Tout d'abord, j'ai seulement eu maintenant le courage de voir ce film, après tout le monde, car d'abord j'ai vu Un 32 août sur Terre du même réalisateur. Et celui-ci a été une vraie claque de par sa maîtrise technique et son originalité à détruire les conventions de la comédie sentimentale. J'avais senti que ce genre d'exploit était difficilement reproductible. Et pourtant j'ai vu un court métrage expérimental (Rated R for Nudity) qui m'a beaucoup plu également.
Mais Incendies est trop casse-gueule...
Sinon on a un problème avec les québécois : on ignore leurs films. Un pan entier du cinéma francophone est méprisé régulièrement en raison de leur accent que l'on moque souvent (les français sont moins honteux à le faire qu'avec d'autres francophones comme les africains) et de leurs propres références. Ainsi les rares succès de la critique sont des films bobos parlant de thématiques bobos universelles comme l'homosexualité (Comment ça je vise Xavier Dolan!?) ou très dépaysés pour qu'on ait pas à supporter leur accent (un peu comme si un africain devait tourner en Scandinavie avec des scandinaves pour espérer être pris au sérieux).

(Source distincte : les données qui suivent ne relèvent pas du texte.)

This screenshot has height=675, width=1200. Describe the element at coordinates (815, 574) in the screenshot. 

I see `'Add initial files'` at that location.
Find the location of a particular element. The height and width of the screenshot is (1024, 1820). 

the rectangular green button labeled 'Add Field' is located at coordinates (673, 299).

Incendies est dans le deuxième cas de figure. Voyons ce que cette histoire vaut :
- Tout d'abord le cadre de l'histoire pue le cèdre du Liban mais personne n'assume cet emplacement. L'auteur puis les adaptateurs ont préféré malaxer le contexte dans une guerre de religion plus universelle. La complexité de la guerre civile est ainsi simplifiée à un antagonisme chrétiens - musulmans. D'ailleurs à aucun moment n'est
explicitée la provenance des "réfugiés" musulmans. Ce serait vraiment trop complexe d'aborder de front le conflit palestinien, voir même de mentionner Israël!
- Ensuite cet antagonisme est d'autant plus dommageable que l'on sent un réel manichéisme entre les musulmans qui ont juste le malheur d'être là et les chrétiens qui veulent s'en débarrasser. Il y a eu des actes terroristes des 2 côtés mais mis à part un sniper musulman on ne verra des atrocités que du côté chrétien. Et cela m'a surpris de voir les chrétiens dans le rôle des beaux-frères vraiment pas accueillants (au contraire de ma propre expérience sentimentale...)

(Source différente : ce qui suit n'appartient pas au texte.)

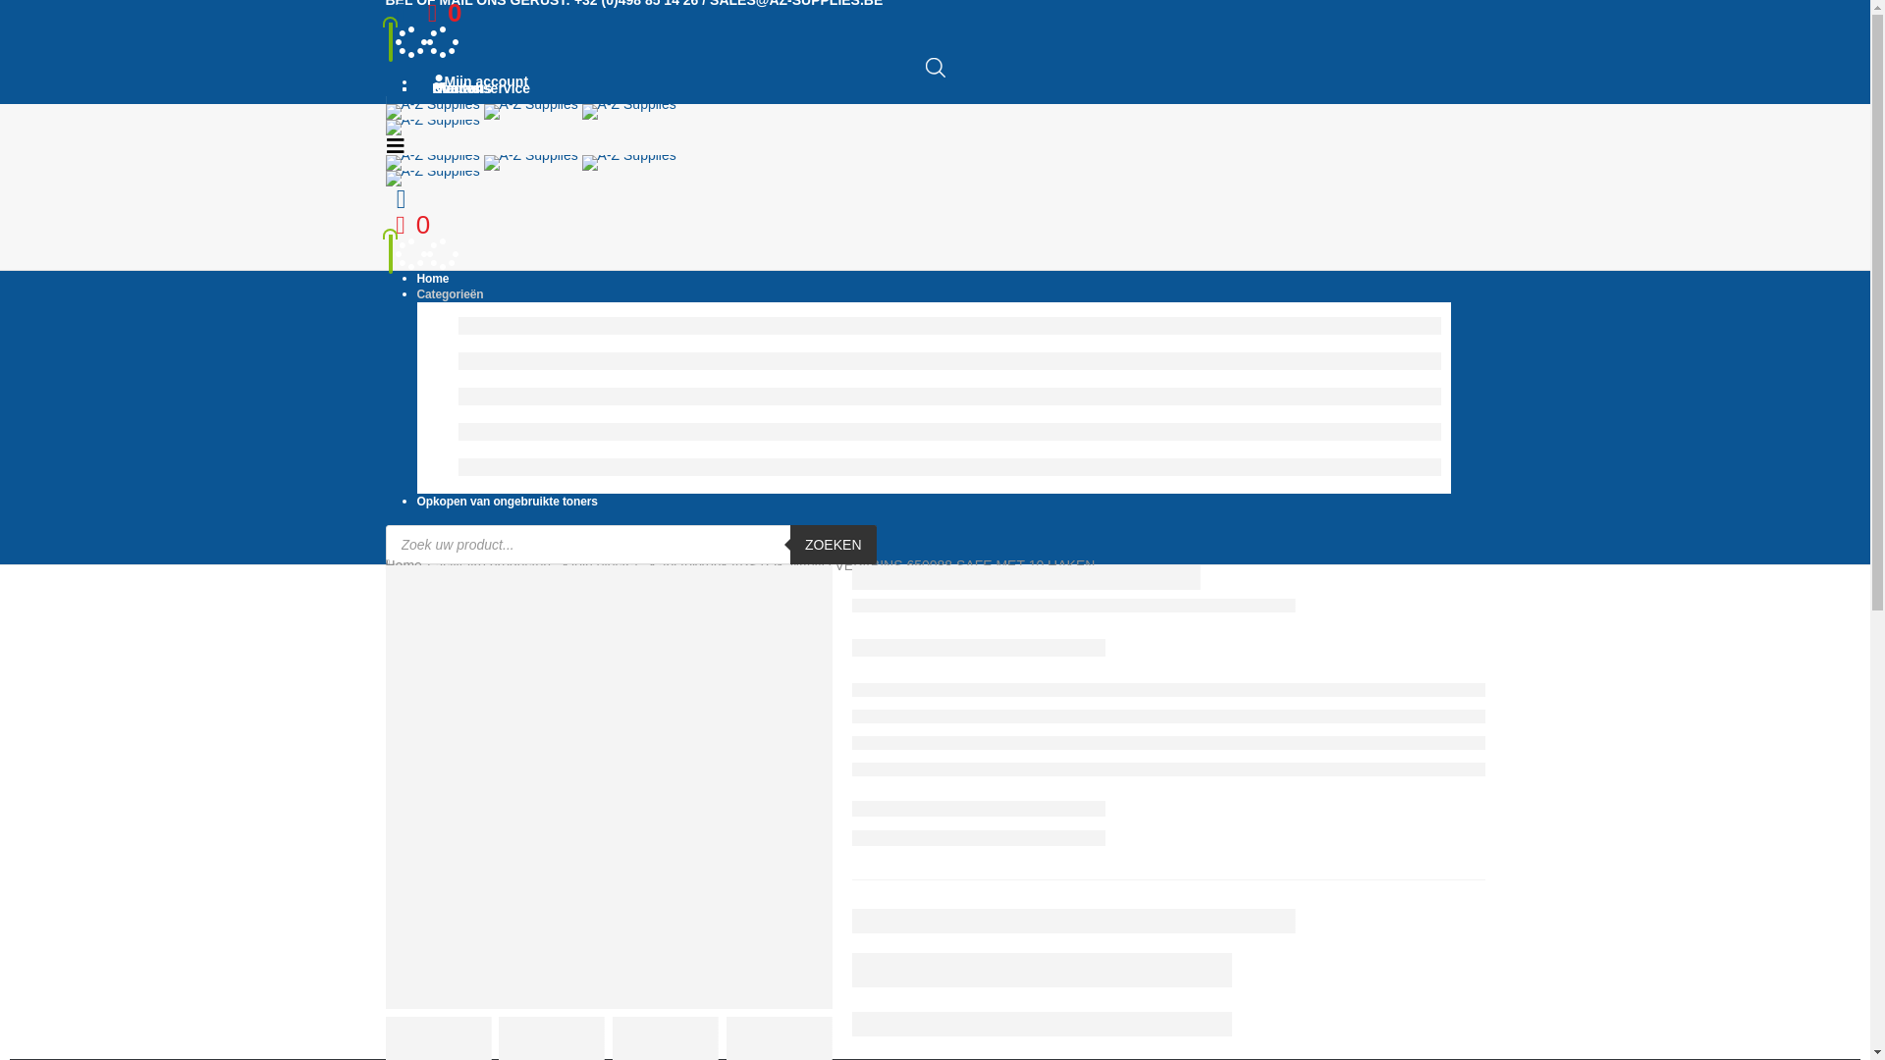 The image size is (1885, 1060). I want to click on 'ZOEKEN', so click(834, 545).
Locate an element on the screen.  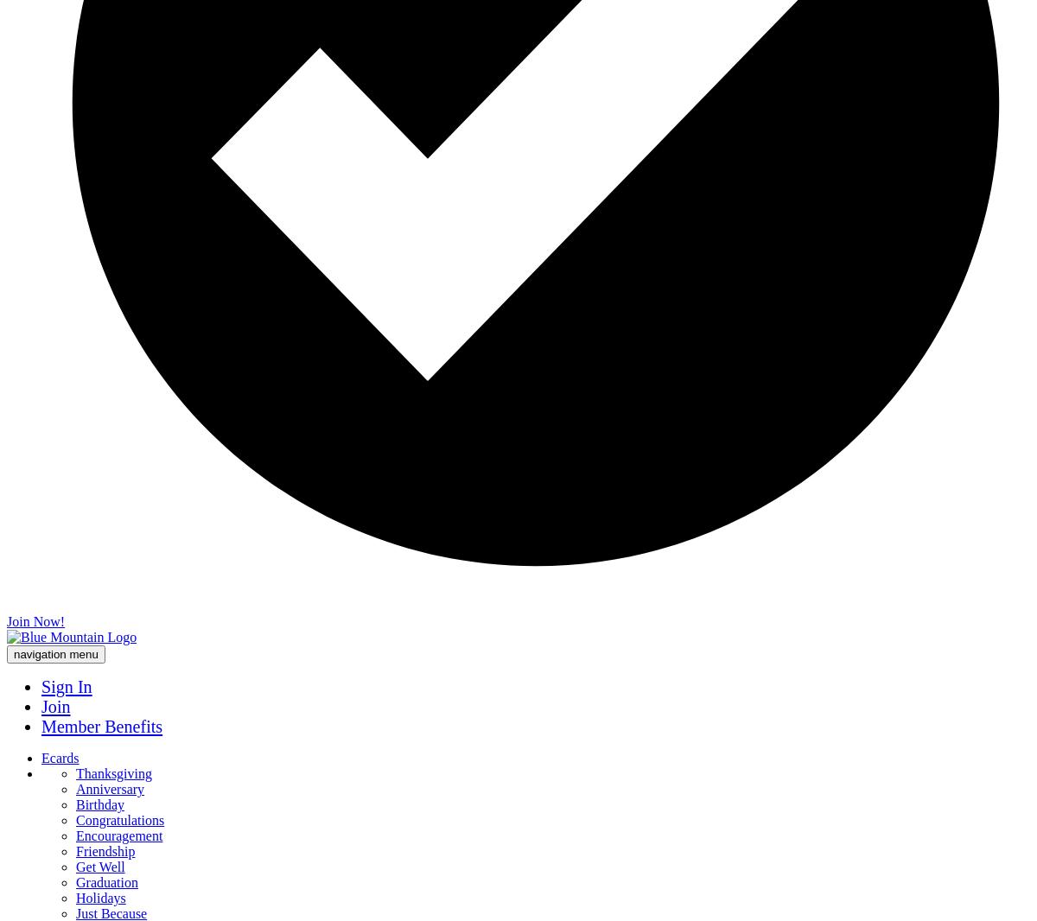
'Thanksgiving' is located at coordinates (75, 774).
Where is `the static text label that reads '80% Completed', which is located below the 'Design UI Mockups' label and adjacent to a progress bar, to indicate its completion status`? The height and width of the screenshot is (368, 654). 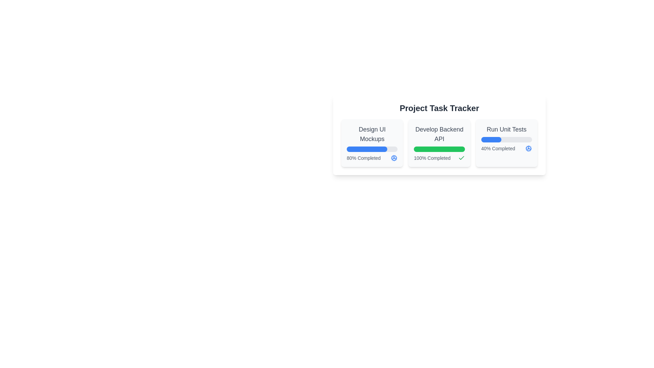 the static text label that reads '80% Completed', which is located below the 'Design UI Mockups' label and adjacent to a progress bar, to indicate its completion status is located at coordinates (363, 158).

- Puis les histoires "flash-backs" et quête des enfants sont équivalentes, bien longues et explicatives en elle-même chacune, et se nuisent l'une l'autre.

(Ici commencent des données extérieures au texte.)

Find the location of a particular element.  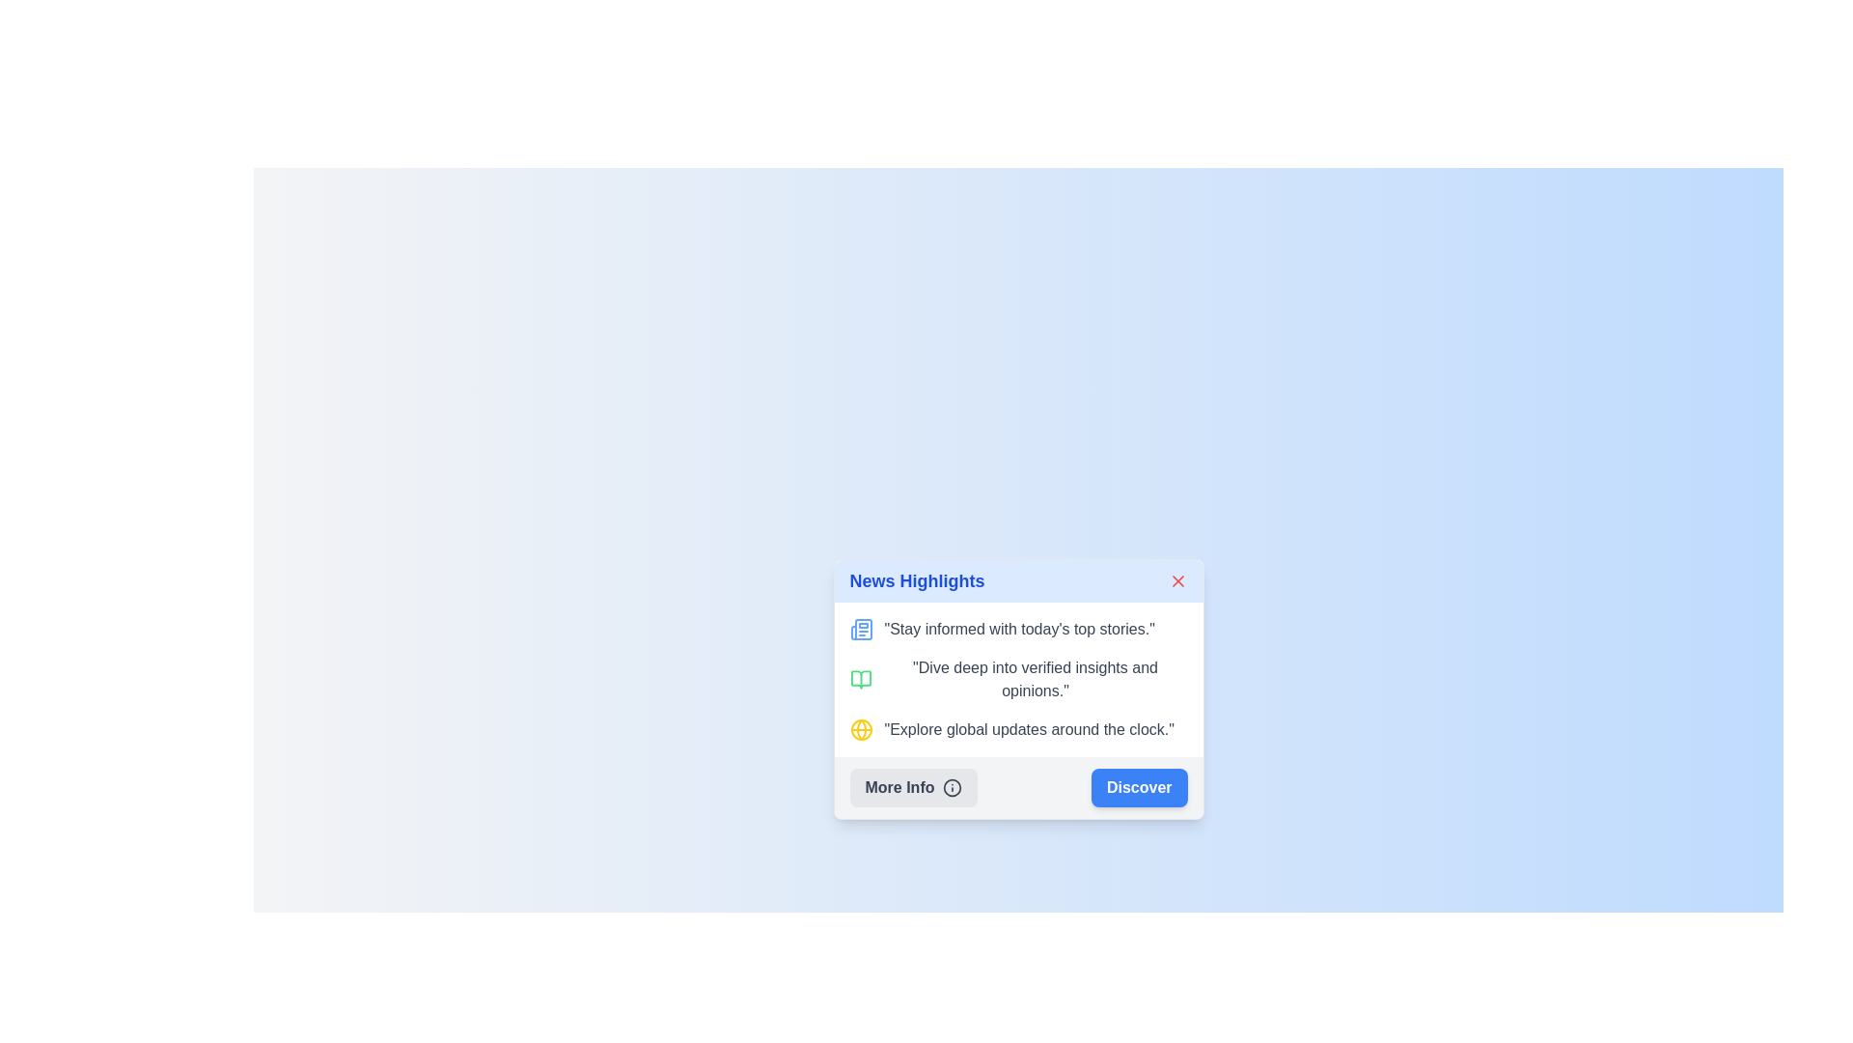

the static text element displaying 'Dive deep into verified insights and opinions.' located within the 'News Highlights' card, which is the second text entry in the list is located at coordinates (1035, 679).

Remarquons quelques absurdités scénaristiques :
- Comment peut-on espérer reconnaître facilement quelqu'un avec juste 3 points sur un talon?
- Comment retourne-t-on un sniper fanatique en cruel maton dans l'autre camp?
- Comment cela se fait que comme dans n'importe quel "Rape & Revenge" la victime reconnaît son violeur mais jamais l'inverse?
- Enfin remarquons les connections intenses entre le Québec et ce Liban dont on ne peut dire le nom : le prof de maths et le notaire québécois connaissent tous deux chacun un collègue et ami là-bas, et les réfugiés semblent tous converger vers la même piscine.
Donc niveau scénar je donnerai un bon 1/10 (Sans compter que j'ai facilement trouvé le twist glauque!) Je ne sais si c'est la faute de l'adaptation ou de la pièce de théâtre.
Niveau technique Villeneuve se rattrape par sa science de l'atmosphère oppressante et ses plans de beaux paysages désertiques (au moins ça rappelle Un 32 août sur Terre). Au niveau de l'esthétique le film est irréprochable. Mais les longueurs rendent le tout trop pesant. Le casting est bien également, malgré le choix d'acteurs français vaguement méditerranéens pour faire les jumeaux.
Et sinon dans Un 32 août Villeneuve avait utilisé des chansons de Robert Charlebois. Là il prend des classiques de Radiohead pour plaire aux bobos et qui n'apportent pas grand-chose au film (sans compter que ça me rappelle l'Auberge espagnole!).